### ACTIVITY:
Whenever a line in the data holds the string "Graph", copy that line.

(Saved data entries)
####

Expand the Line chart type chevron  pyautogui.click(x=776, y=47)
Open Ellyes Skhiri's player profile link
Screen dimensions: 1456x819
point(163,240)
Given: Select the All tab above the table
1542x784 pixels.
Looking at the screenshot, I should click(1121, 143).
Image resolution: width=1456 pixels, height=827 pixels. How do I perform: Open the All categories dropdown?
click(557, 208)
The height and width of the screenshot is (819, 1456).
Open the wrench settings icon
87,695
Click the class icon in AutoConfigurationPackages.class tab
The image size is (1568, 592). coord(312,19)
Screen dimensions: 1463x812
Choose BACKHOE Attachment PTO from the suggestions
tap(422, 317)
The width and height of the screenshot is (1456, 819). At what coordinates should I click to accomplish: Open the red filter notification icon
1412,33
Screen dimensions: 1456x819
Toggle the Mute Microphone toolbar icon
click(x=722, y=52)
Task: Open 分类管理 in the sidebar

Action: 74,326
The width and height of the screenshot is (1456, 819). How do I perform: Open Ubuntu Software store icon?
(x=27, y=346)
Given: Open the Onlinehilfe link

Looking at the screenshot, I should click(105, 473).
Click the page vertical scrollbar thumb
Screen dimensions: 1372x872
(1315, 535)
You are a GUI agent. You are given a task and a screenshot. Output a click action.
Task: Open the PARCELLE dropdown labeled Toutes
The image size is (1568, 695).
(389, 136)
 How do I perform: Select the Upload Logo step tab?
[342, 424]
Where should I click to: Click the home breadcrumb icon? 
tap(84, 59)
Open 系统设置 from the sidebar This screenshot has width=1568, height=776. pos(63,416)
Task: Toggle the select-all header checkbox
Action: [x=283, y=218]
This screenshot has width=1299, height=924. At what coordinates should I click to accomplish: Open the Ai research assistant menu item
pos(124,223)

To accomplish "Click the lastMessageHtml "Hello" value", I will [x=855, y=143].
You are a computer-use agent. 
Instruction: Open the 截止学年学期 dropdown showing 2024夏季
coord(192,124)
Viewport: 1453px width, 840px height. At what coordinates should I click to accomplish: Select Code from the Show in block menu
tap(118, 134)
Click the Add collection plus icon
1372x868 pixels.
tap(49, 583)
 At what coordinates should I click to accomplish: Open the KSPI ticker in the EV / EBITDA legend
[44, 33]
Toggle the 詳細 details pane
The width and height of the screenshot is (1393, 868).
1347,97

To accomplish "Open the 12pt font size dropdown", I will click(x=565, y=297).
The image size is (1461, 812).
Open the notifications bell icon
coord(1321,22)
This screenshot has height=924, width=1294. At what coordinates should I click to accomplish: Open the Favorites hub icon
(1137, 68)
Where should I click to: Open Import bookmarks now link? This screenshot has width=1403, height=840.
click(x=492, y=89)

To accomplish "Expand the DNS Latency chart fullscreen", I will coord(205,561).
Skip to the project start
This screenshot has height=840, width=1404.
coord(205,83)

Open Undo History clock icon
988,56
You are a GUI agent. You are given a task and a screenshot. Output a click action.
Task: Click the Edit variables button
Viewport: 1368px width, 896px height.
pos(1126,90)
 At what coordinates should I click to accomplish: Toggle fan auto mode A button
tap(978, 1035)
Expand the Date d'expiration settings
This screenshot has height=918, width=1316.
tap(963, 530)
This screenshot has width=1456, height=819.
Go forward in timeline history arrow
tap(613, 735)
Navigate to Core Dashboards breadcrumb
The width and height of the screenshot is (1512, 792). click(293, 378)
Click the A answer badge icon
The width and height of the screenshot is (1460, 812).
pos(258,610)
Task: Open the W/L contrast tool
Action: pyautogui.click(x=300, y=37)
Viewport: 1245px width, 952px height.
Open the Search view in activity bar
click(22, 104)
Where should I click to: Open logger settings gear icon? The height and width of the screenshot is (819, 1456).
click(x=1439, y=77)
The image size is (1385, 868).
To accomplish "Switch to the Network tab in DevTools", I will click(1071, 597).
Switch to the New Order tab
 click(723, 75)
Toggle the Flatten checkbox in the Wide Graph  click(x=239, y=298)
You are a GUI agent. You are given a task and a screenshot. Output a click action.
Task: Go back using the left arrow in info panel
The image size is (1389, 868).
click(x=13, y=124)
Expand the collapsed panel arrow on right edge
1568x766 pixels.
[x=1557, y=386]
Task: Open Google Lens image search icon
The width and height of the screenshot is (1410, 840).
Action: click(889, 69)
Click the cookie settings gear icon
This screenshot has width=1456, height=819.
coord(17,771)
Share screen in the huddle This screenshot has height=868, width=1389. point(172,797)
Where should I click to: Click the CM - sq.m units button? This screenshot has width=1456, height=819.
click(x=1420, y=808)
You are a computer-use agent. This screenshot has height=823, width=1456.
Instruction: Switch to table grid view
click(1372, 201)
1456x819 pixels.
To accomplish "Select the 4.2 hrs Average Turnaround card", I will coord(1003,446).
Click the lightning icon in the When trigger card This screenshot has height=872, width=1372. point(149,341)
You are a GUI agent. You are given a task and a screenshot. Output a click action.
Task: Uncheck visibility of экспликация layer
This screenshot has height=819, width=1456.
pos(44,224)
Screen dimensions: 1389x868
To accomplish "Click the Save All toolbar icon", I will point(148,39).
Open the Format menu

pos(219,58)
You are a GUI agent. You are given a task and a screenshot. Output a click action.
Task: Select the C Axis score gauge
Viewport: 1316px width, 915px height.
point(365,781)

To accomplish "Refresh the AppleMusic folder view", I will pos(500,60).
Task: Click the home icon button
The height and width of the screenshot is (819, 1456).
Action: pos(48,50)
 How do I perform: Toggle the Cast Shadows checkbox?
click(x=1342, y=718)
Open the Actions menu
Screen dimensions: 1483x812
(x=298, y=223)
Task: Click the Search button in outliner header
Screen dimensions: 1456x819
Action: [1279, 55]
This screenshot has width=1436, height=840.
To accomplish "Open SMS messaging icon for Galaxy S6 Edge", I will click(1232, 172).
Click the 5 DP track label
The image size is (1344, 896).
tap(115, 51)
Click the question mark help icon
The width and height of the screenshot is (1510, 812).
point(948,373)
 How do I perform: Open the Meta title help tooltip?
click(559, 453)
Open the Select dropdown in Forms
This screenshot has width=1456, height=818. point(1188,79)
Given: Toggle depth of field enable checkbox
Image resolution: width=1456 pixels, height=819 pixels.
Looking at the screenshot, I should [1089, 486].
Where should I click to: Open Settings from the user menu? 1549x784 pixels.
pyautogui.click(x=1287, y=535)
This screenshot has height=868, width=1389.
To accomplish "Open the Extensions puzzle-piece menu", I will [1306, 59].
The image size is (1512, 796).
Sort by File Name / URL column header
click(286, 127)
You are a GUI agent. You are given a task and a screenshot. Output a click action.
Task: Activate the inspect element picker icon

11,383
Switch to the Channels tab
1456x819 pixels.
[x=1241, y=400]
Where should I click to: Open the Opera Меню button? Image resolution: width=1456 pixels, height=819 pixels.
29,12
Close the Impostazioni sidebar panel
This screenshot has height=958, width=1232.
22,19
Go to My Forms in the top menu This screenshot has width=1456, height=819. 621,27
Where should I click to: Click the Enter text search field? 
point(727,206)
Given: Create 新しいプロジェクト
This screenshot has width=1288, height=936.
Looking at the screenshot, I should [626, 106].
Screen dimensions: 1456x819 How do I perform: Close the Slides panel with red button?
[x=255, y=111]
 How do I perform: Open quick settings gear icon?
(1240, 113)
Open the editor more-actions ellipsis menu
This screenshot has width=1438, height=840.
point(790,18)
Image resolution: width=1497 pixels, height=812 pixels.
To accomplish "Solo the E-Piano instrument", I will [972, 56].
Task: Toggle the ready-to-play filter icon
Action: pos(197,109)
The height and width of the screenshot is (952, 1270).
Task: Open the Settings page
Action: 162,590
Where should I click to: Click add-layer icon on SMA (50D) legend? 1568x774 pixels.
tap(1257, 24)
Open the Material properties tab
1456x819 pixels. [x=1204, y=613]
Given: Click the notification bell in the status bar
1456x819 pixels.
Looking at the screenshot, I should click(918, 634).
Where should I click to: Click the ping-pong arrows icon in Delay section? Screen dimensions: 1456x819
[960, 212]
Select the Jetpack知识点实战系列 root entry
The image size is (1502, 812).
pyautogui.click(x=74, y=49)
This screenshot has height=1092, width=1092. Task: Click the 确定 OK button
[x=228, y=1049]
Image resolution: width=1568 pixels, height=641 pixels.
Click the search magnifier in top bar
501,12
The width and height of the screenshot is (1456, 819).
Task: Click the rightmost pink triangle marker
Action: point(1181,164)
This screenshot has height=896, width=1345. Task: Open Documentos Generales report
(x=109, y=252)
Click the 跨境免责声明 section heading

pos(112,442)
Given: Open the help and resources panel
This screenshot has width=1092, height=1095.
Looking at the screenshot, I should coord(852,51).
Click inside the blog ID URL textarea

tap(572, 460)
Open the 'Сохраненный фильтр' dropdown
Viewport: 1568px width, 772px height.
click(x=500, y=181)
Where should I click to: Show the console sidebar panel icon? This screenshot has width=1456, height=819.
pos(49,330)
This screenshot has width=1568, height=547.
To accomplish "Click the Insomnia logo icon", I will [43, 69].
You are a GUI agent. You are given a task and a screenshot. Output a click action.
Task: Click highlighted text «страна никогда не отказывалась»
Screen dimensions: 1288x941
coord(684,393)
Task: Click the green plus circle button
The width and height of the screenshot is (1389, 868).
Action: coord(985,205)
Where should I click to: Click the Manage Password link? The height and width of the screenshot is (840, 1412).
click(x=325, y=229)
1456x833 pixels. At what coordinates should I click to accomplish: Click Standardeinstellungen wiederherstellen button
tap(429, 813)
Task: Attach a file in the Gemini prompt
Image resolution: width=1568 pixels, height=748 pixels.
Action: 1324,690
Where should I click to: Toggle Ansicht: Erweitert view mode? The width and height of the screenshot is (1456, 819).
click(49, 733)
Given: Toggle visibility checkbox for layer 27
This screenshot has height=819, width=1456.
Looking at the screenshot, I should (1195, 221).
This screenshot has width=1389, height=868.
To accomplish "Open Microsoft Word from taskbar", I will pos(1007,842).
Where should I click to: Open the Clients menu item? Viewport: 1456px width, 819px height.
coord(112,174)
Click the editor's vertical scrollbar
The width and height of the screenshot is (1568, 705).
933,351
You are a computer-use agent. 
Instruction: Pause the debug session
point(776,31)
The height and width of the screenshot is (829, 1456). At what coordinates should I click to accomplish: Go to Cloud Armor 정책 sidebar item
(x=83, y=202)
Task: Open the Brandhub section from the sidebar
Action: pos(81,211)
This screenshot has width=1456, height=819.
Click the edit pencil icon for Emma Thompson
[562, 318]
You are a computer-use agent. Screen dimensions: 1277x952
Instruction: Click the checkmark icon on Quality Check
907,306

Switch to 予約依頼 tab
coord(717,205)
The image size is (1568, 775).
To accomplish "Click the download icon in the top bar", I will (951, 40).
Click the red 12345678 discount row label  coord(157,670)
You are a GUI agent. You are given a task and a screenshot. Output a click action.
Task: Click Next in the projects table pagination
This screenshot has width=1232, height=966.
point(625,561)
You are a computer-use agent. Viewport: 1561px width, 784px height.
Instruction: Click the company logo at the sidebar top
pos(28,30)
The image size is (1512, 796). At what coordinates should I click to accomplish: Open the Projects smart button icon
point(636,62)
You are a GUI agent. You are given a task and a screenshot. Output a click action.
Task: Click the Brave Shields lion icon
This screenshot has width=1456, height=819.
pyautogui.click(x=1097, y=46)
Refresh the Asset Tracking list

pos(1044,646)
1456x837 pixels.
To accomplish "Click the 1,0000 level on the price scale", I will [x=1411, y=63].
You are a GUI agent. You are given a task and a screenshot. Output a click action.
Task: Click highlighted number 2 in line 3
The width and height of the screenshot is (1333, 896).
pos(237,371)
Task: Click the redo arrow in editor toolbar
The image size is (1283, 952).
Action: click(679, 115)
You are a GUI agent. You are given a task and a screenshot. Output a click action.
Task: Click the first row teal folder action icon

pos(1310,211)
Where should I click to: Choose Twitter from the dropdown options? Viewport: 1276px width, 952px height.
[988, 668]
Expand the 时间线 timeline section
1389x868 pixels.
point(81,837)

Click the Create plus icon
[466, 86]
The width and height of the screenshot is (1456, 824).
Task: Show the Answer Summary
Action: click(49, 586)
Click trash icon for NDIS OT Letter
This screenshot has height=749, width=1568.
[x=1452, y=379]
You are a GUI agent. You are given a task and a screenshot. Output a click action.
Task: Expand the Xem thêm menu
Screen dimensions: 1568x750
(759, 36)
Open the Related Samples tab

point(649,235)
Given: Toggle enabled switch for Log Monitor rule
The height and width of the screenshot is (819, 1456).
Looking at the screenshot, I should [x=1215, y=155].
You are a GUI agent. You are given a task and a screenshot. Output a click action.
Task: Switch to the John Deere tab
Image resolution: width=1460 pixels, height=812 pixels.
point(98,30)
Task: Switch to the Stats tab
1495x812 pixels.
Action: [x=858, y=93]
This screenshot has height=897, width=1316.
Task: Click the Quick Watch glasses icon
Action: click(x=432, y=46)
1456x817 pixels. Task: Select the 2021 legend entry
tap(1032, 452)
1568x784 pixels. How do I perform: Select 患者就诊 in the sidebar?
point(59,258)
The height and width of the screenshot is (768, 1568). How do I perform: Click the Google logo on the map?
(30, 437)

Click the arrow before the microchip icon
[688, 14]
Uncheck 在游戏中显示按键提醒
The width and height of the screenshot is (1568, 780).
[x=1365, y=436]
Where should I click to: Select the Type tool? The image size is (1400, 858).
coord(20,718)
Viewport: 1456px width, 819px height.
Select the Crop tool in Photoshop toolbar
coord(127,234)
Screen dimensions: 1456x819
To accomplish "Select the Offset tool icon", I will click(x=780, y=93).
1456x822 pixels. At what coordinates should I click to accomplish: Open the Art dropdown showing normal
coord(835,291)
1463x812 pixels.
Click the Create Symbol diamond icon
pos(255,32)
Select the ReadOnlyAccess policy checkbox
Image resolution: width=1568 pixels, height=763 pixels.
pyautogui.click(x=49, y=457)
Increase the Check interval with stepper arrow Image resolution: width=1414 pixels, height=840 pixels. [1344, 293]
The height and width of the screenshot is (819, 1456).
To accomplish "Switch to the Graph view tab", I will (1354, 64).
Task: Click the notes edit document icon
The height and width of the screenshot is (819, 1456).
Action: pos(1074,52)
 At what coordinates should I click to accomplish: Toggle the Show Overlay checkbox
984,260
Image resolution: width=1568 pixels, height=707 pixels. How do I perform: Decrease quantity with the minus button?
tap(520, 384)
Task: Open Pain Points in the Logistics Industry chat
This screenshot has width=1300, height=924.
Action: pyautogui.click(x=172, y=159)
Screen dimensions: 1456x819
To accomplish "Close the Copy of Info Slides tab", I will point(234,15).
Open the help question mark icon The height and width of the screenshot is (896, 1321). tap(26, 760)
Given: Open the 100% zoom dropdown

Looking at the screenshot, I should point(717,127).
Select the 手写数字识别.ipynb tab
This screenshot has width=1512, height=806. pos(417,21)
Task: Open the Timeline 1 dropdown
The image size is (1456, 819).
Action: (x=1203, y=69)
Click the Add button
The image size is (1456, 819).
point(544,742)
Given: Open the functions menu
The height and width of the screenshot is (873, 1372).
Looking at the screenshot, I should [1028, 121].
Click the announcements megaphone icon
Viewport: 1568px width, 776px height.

####

### ANSWER SPACE:
Toggle the Flatten checkbox in the Wide Graph  click(x=239, y=298)
To accomplish "Switch to the Graph view tab", I will (1354, 64).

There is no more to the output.